Document text:
Wednesday, 10 December 2008

Kitchen Garden Trench Composting

Compost is the soul of every organic garden. I set up eight heaps this year, but the black stuff won't be ready until late Spring at the earliest. In the meantime our piles of kitchen peelings are mounting up. Good news...

It's not too late in the year to try kitchen garden trench composting.

You can do this up until Christmas if the weather allows. It is particularly useful for people who might have moved into a new house and lost their top soil (sometimes the builders take it away and sell it) - or for people who need to enrich free draining sandy soil. Kitchen waste is a free resource and come Spring you can plant beans, peas or courgettes on the bed and they will love the enriched and moisture retentive soil.

Here is how I used this technique in a raised bed:

STEP ONE - Dig a trench or hole about one spade deep.

Written task:
According to the blog post on trench composting, until what point in the year can this be done if the weather allows? The data that comes next is separate material and has no connection to the blog post on trench composting.

Data segment:
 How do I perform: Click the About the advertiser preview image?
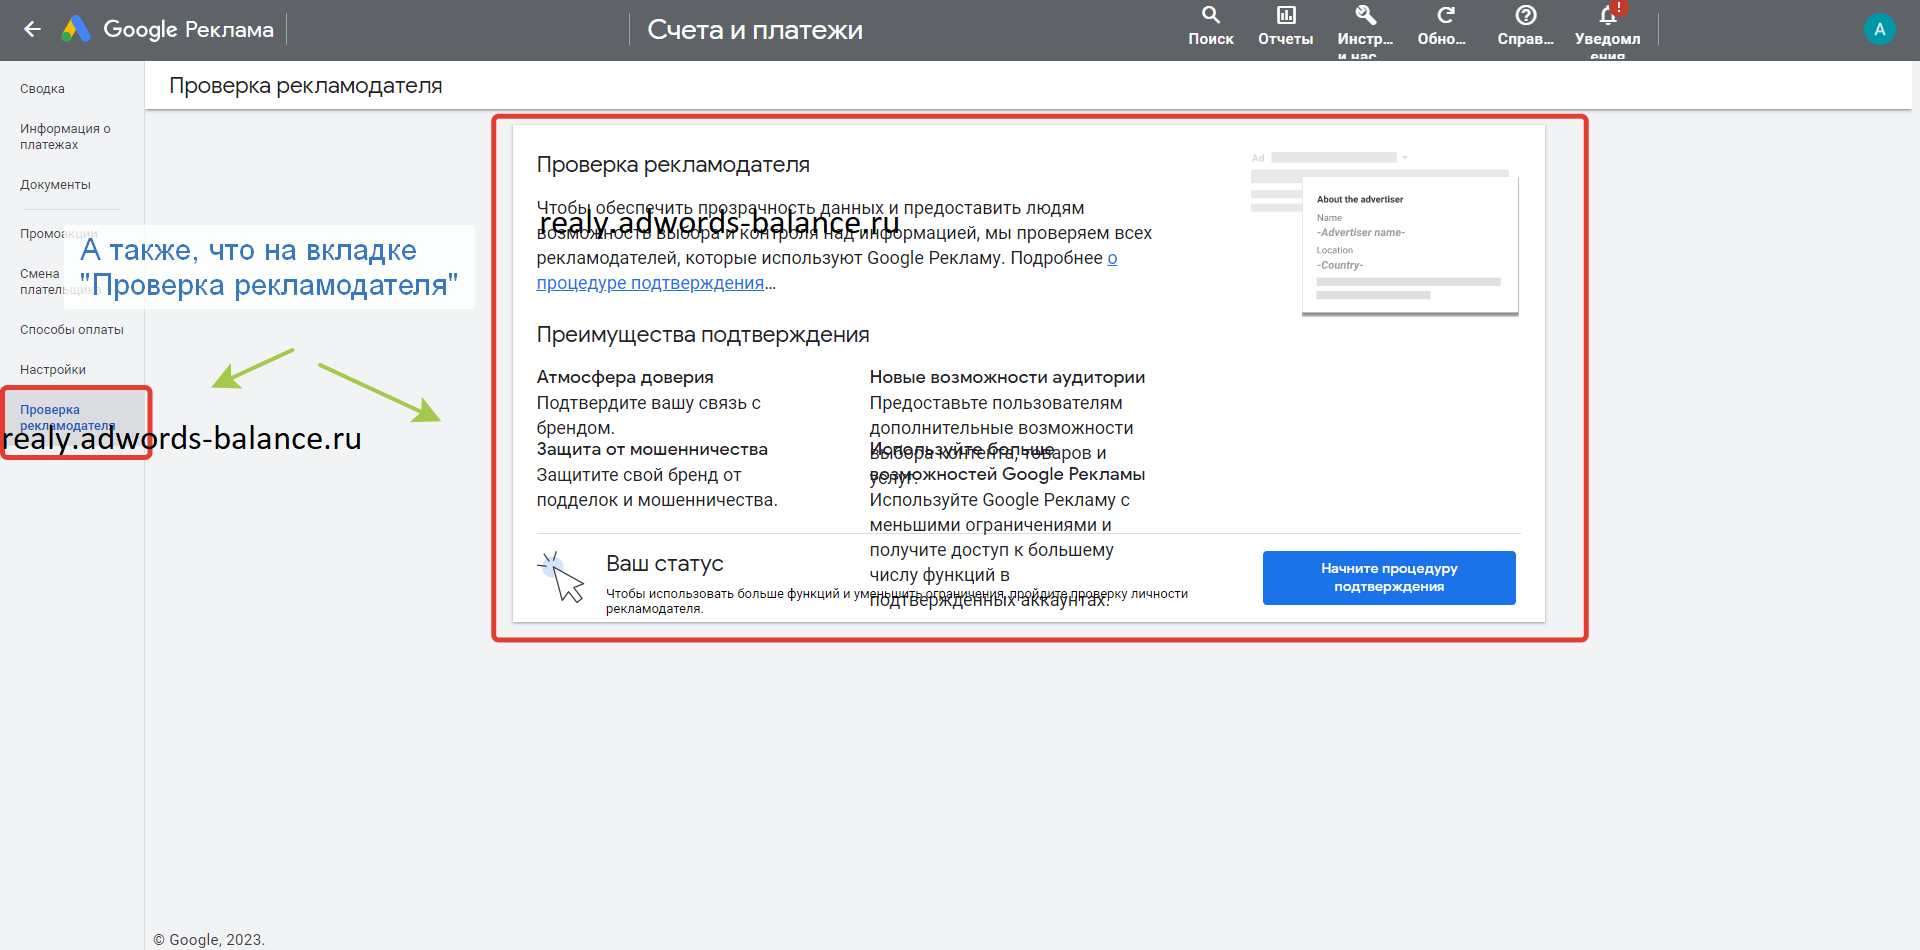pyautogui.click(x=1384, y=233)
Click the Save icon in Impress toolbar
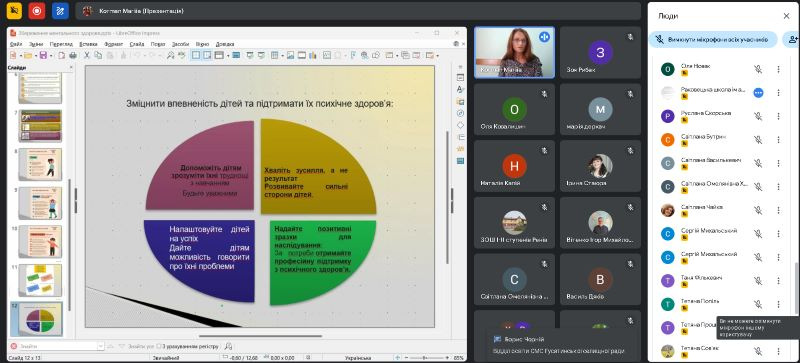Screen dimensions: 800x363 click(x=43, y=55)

Written solution:
Until Christmas.